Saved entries
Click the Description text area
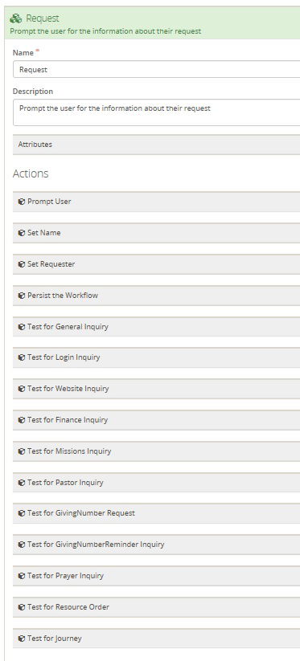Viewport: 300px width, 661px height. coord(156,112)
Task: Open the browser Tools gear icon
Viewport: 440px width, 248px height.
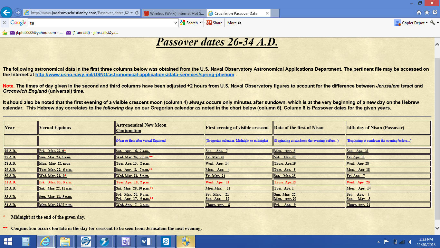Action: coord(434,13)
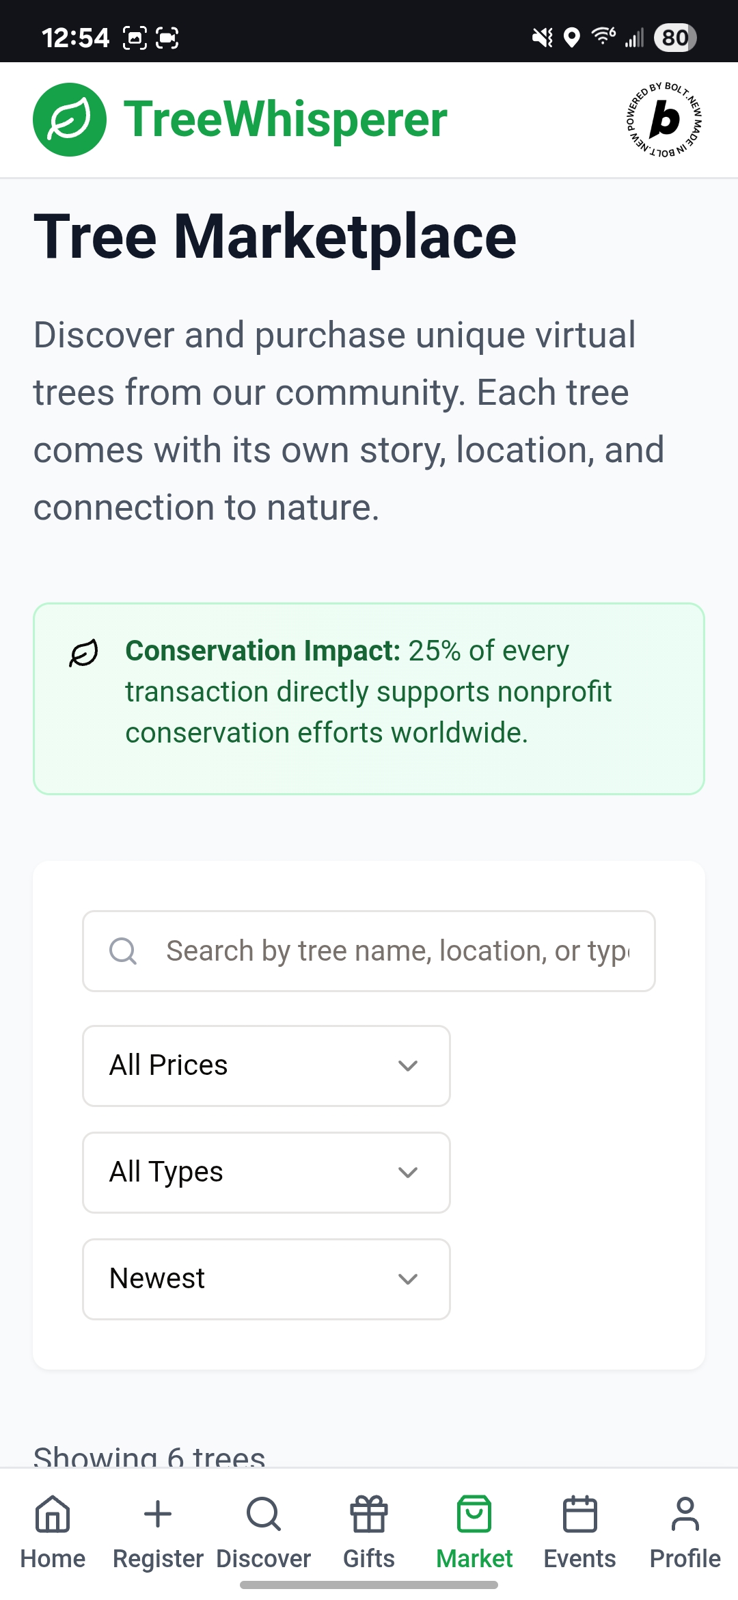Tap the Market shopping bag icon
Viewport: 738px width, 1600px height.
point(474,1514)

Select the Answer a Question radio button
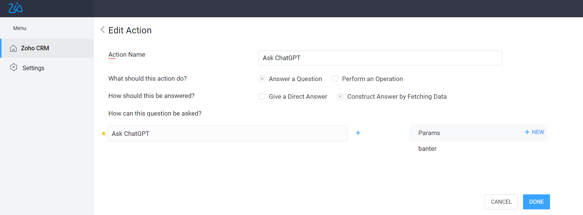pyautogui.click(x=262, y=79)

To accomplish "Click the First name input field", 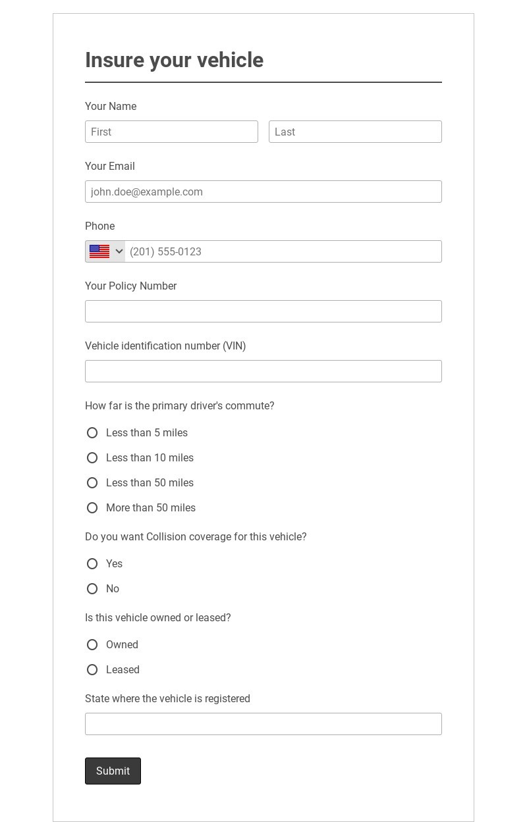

_Aim of the task_
Your task is an exact printout of the records above, with no pictures.

_Exercise response_
Click the Description text area
Viewport: 300px width, 661px height. coord(156,112)
Task: Open the browser Tools gear icon
Viewport: 440px width, 248px height.
Action: coord(434,13)
Tap the Market shopping bag icon
Viewport: 738px width, 1600px height.
point(474,1514)

Select the Answer a Question radio button
pyautogui.click(x=262, y=79)

To accomplish "Click the First name input field", 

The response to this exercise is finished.